Casso DJ, Liu S, Biehs B, Kornberg TB - PLoS ONE (2012)

Bottom Line: Although vertebrates have one SPP and four SPP-like (SPPL) genes, we found that insect genomes encode one Spp and one SppL.Whereas spp is an essential gene that is required during early larval stages and whereas spp loss-of-function reduced the unfolded protein response (UPR), sppL loss of function had no apparent phenotype.This was unexpected given that genetic knockdown phenotypes in other organisms suggested significant roles for Spp-related proteases.

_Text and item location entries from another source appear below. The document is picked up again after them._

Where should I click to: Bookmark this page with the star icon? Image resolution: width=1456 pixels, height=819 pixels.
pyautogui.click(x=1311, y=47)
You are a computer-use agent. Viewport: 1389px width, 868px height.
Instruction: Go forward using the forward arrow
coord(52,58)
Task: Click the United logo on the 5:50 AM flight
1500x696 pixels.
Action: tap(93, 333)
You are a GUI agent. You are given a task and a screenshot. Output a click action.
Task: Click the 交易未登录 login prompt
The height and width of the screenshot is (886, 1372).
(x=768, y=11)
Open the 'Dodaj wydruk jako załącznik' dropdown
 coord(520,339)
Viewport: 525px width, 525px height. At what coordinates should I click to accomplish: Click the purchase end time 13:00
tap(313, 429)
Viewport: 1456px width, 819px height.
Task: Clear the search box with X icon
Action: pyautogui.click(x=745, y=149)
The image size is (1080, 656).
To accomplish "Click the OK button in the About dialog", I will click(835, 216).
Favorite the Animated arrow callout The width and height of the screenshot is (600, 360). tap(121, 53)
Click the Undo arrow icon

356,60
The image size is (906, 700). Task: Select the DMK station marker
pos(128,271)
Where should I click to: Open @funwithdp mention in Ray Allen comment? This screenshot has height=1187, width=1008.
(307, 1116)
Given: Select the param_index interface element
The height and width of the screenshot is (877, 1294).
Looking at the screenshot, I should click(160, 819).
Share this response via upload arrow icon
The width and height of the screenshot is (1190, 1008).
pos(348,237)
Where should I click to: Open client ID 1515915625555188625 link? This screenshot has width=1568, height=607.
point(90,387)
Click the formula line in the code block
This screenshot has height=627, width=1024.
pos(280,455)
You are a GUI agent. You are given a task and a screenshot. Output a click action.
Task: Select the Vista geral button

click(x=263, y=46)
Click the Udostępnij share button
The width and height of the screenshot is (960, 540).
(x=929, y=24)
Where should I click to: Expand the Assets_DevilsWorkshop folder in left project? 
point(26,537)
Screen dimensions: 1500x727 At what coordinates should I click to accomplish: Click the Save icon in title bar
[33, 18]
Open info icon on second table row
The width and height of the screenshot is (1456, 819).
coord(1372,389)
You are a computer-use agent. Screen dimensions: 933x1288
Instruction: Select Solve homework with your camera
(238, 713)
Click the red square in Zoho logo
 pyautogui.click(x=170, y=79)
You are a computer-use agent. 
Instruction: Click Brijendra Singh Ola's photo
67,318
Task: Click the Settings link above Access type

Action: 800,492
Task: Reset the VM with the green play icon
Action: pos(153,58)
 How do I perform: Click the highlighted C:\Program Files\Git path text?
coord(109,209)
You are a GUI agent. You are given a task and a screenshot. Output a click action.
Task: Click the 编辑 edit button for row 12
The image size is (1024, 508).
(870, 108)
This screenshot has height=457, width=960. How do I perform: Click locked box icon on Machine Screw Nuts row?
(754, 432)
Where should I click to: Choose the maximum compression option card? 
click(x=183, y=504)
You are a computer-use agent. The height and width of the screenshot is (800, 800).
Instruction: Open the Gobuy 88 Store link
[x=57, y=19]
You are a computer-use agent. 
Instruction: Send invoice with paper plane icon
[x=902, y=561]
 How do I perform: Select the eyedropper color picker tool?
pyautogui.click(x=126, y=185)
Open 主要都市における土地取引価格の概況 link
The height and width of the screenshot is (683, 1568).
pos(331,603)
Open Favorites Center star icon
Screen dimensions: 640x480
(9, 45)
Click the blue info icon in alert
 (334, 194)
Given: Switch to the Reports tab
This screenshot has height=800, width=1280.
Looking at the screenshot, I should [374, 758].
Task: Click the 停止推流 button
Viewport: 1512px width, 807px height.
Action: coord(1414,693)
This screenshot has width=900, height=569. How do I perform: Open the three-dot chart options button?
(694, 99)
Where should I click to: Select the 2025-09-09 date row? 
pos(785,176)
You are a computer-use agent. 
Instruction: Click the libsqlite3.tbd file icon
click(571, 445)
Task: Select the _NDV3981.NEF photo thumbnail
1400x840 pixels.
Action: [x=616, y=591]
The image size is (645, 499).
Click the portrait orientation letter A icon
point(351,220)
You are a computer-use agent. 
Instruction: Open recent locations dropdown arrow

View Article: PubMed Central - PubMed

Affiliation: Department of Biochemistry and Biophysics, University of California San Francisco, San Francisco, California, United States of America.

ABSTRACT
Intramembrane proteases of the Signal Peptide Peptidase (SPP) family play important roles in developmental, metabolic and signaling pathways. Although vertebrates have one SPP and four SPP-like (SPPL) genes, we found that insect genomes encode one Spp and one SppL. Characterization of the Drosophila sppL gene revealed that the predicted SppL protein is a highly conserved structural homolog of the vertebrate SPPL3 proteases, with a predicted nine-transmembrane topology, an active site containing aspartyl residues within a transmembrane region, and a carboxy-terminal PAL domain. SppL protein localized to both the Golgi and ER. Whereas spp is an essential gene that is required during early larval stages and whereas spp loss-of-function reduced the unfolded protein response (UPR), sppL loss of function had no apparent phenotype. This was unexpected given that genetic knockdown phenotypes in other organisms suggested significant roles for Spp-related proteases.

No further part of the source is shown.